◆ Stored items:
***

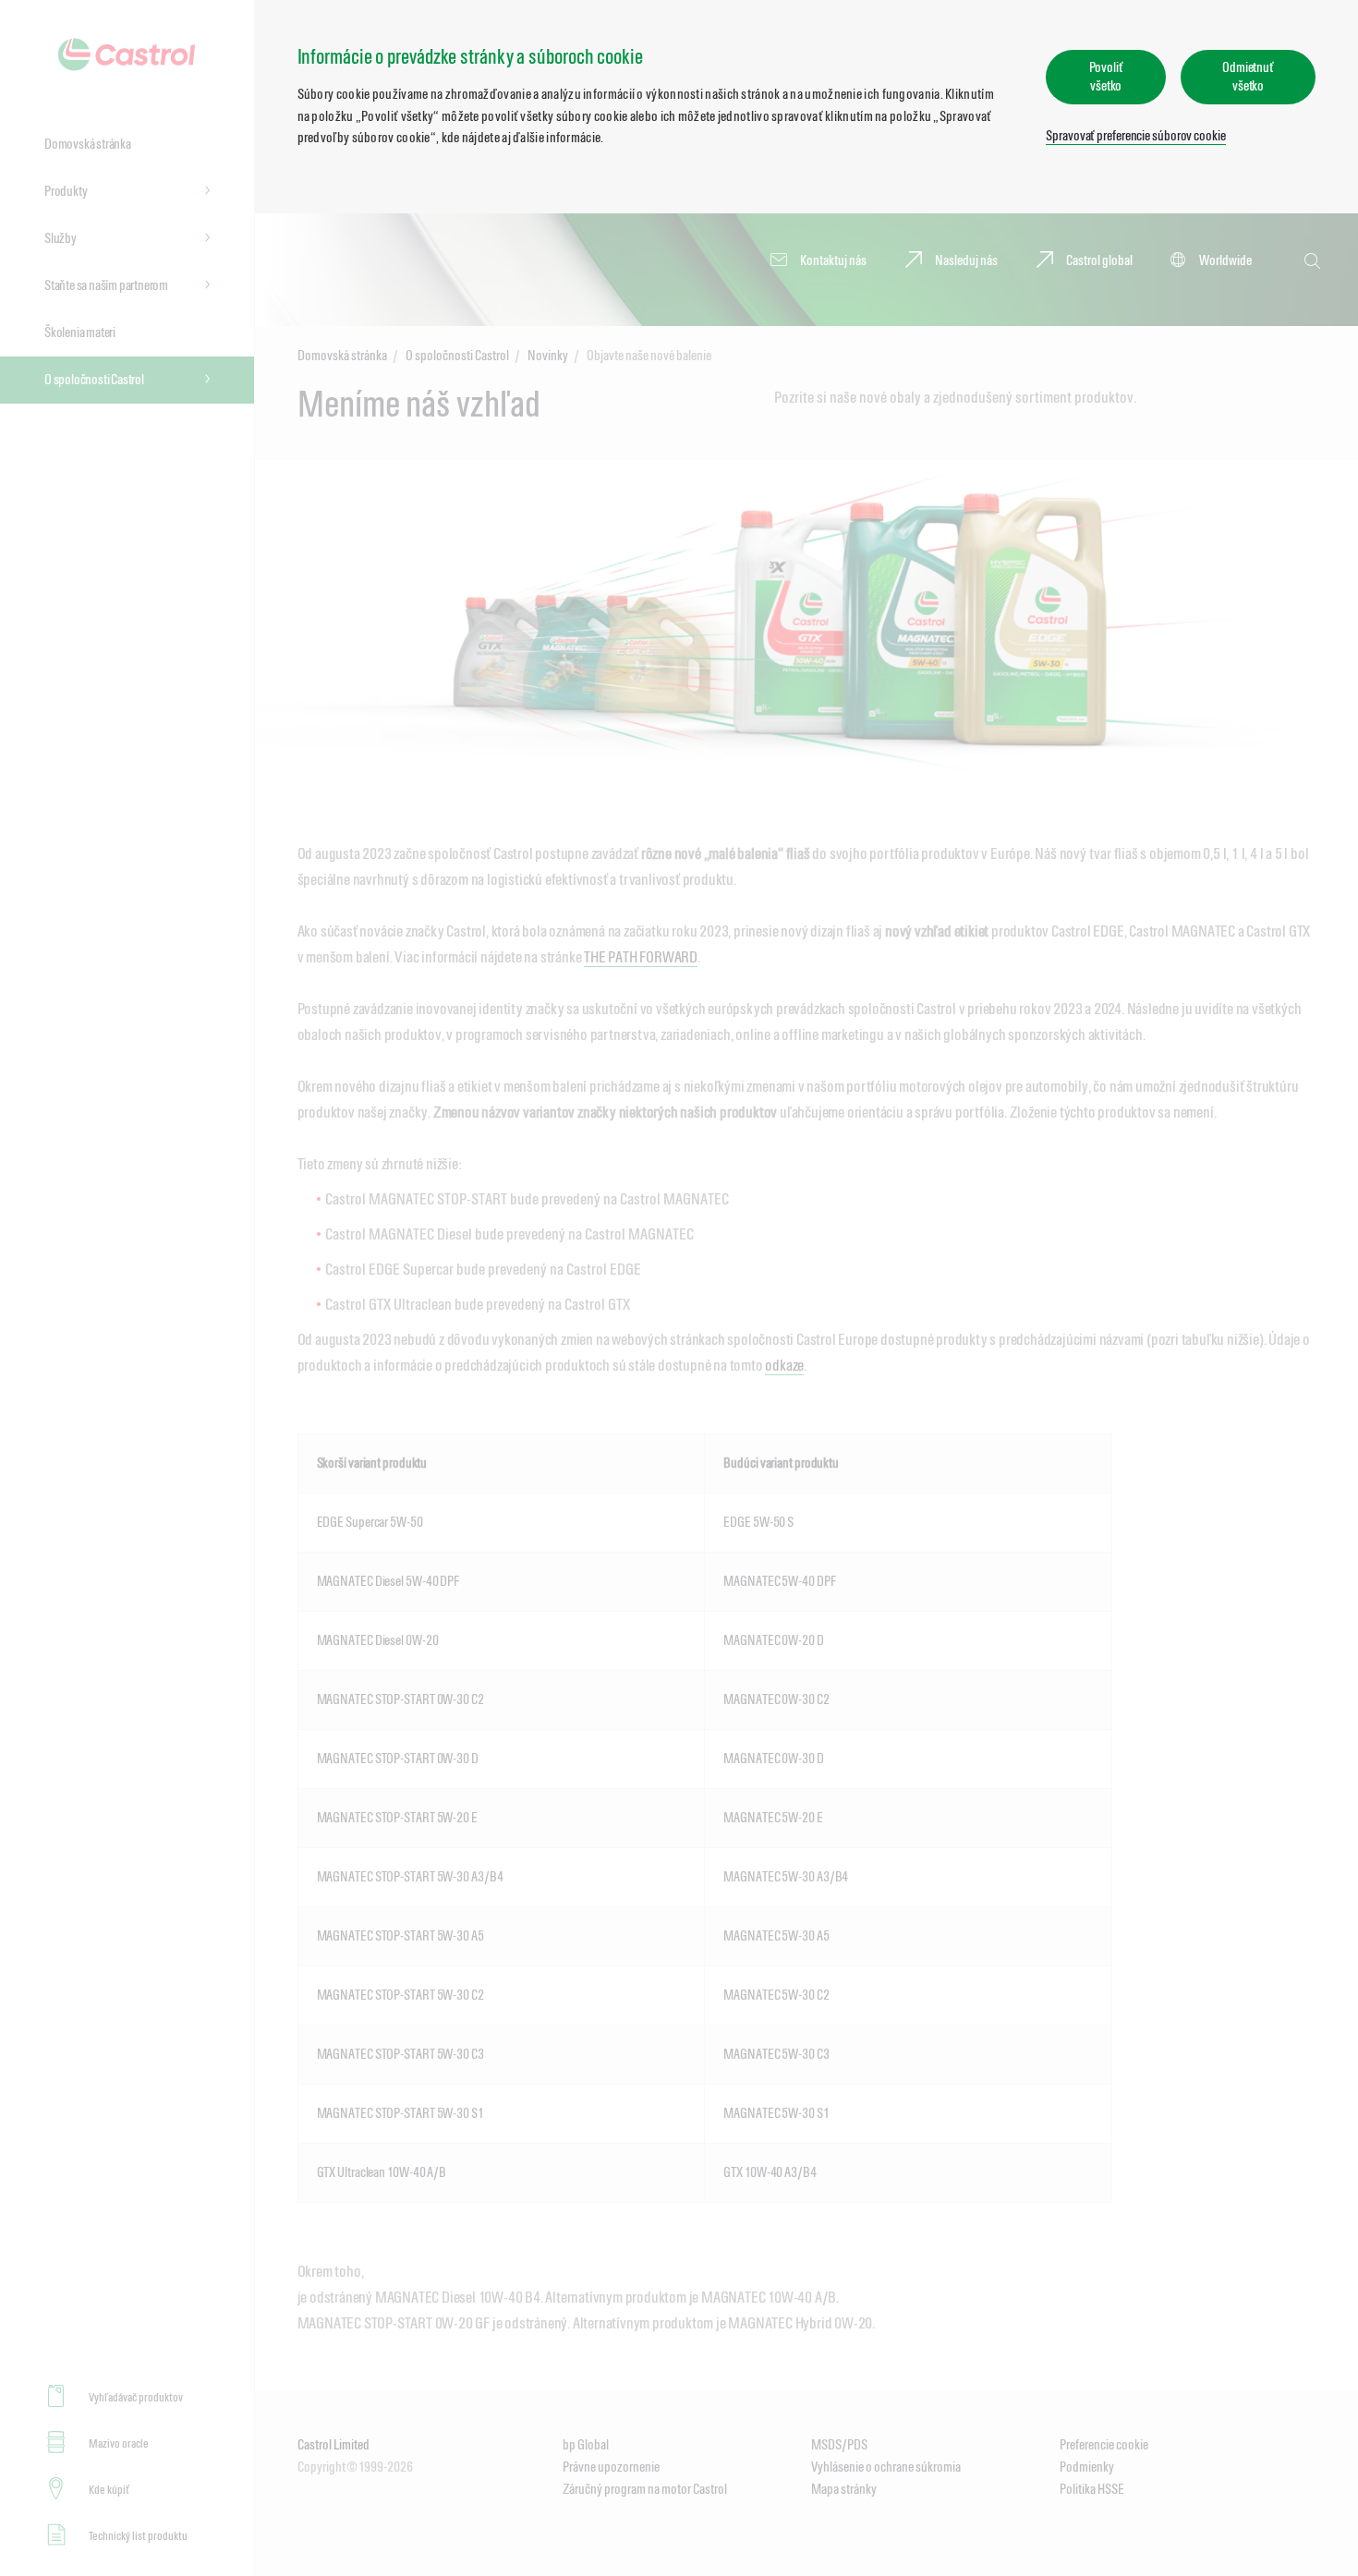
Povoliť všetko (1106, 76)
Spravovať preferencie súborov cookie (1135, 135)
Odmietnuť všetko (1248, 76)
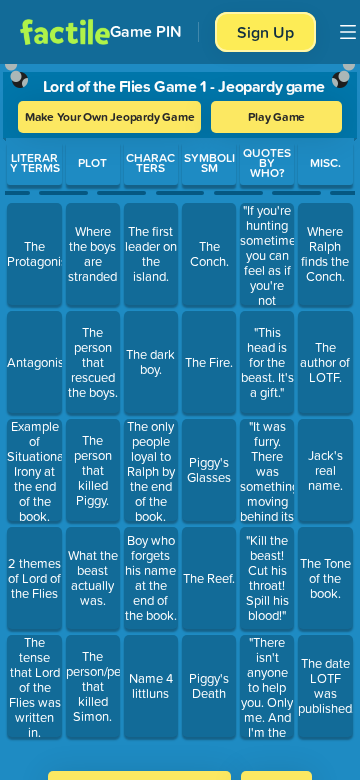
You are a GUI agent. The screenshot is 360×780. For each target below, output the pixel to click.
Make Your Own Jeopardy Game (110, 116)
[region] (180, 411)
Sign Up (265, 32)
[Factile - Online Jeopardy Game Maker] (65, 32)
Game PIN (146, 31)
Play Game (276, 116)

***

◆ Task goal:
The answer consists of the lines above that include the word "Jeopardy", each copied exactly.

◆ Solution for this exercise:
Make Your Own Jeopardy Game (110, 116)
[Factile - Online Jeopardy Game Maker] (65, 32)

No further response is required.